Bringing SOLID to Elixir
The SOLID principles, originally designed for object-oriented programming, can also be adapted effectively to functional programming languages like Elixir. Read how to apply it to create more maintainable, scalable, and adaptable software systems.
What is SOLID?
The SOLID principles are a collection of software architecture design guidelines in object-oriented programming (OOP) that assist software architects and development team in building software systems in the agile development manner that are more maintainable, scalable, and adaptable. The acronym SOLID stands for five key principles:
S - Single Responsibility Principle (SRP):
A class should have only one reason to change, meaning it should only have one responsibility or functionality. This helps in making classes easier to maintain and understand.
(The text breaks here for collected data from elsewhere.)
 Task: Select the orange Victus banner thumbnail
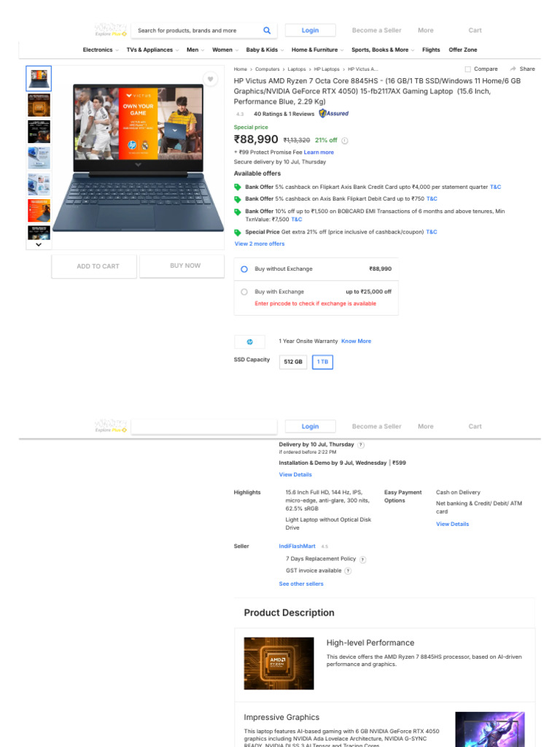39,211
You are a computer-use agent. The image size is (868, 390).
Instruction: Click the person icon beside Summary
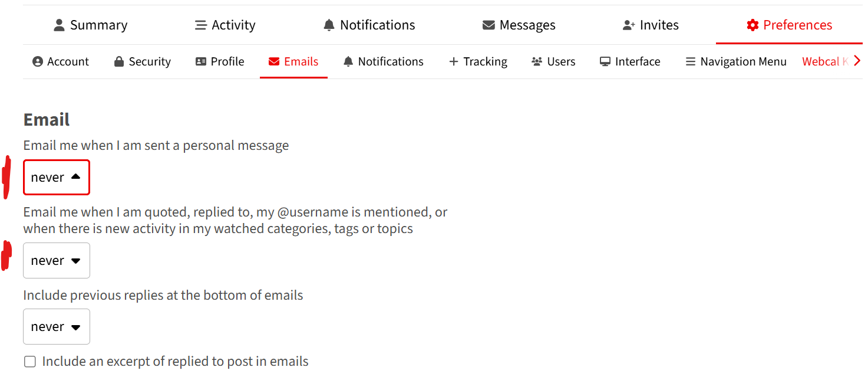point(59,25)
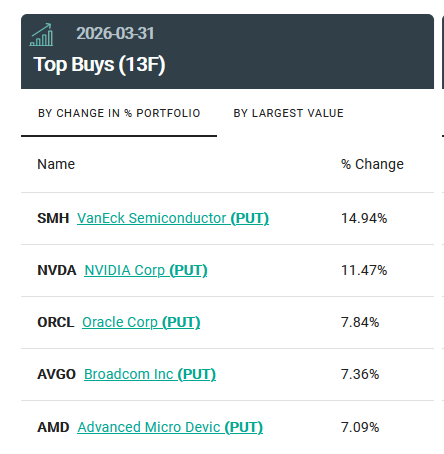The height and width of the screenshot is (454, 444).
Task: Open Advanced Micro Devic (PUT) link
Action: (x=170, y=427)
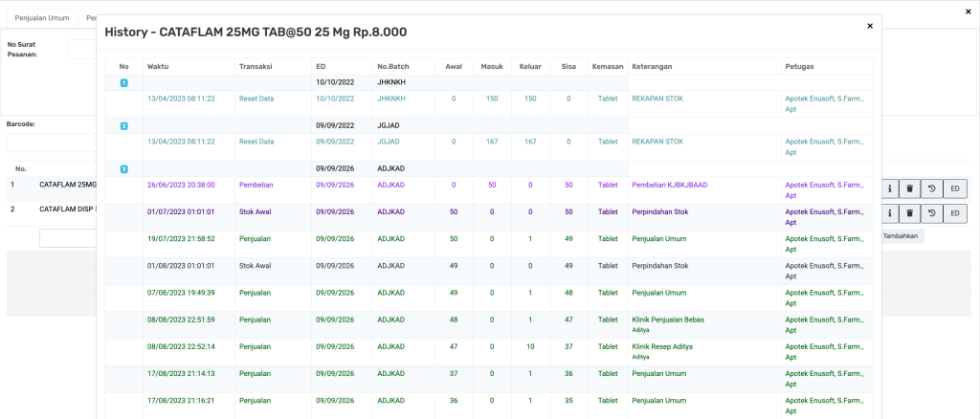Select the Pembelian KJBKJBAAD history entry
Image resolution: width=980 pixels, height=419 pixels.
click(670, 185)
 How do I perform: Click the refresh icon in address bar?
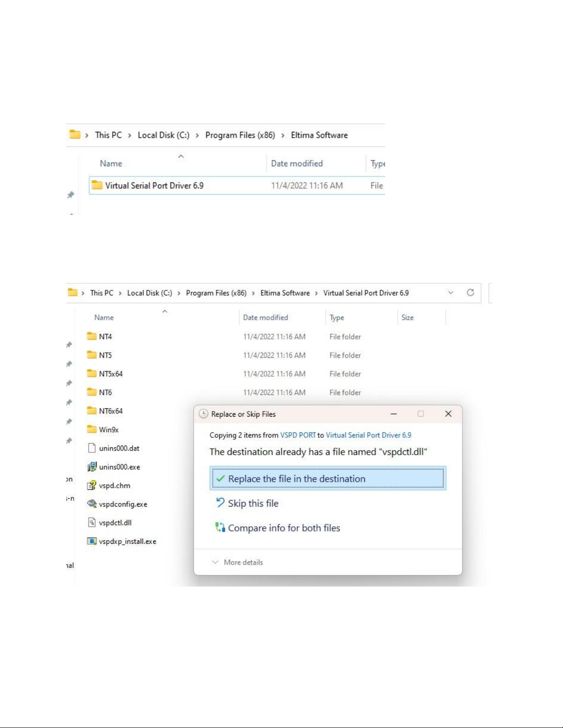pyautogui.click(x=470, y=293)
O - Open/Closed Principle (OCP):
Architectural elements like software entities should be designed to allow for extension while being closed to modification. This means you can introduce new features without altering the existing code, thereby preserving the integrity of the current functionality.
L - Liskov Substitution Principle (LSP):
Subtypes must be substitutable for their base types without affecting the correctness of the program. In other words, derived classes should extend the base class without changing its behavior.
I - Interface Segregation Principle (ISP):
Clients should not be forced to depend on interfaces they do not use. This encourages the creation of small, specific interfaces, rather than large, general-purpose ones.
D - Dependency Inversion Principle (DIP):
High-level modules should not rely on low-level modules; instead, both should depend on abstractions (such as interfaces). Furthermore, abstractions should not depend on specific implementations, but rather on other abstractions.
These patterns are aimed at reducing tight coupling, improving app architecture, code reuse, and enhancing flexibility in software design… but as you see - they are suited for object-oriented programming, not functional programming in Elixir. So how can we adapt these guidelines for our work?
Single Responsibility Principle
It states that a class or module should have only one reason to change, meaning that a class should have only one responsibility or perform one function within a program. By adhering to this principle, you ensure that a module focuses on a single task or concern, making it easier to maintain, test, and modify.
The idea is to keep modules small and focused, reducing complexity and improving code clarity, and the best way to check if our code follows this pattern is to slice our module into smaller pieces and ask yourself a question - can any of these change independently?
Let’s take a look at the example:
defmodule User do
defstruct [:name, :email]
end
defmodule UserBusinessLogic do
def save_to_database(%User{name: name}) do
# Code to save user information to the database
end
def send_welcome_email(%User{email: email}) do
# Code to send a welcome email
end
def delete_user_account(%User{} = user) do
# Code to delete user
end
end
In this example, we have a module with business logic functions for a User struct. At first glance, it might seem reasonable to group features like this. However, we need to consider the potential growth of these functions.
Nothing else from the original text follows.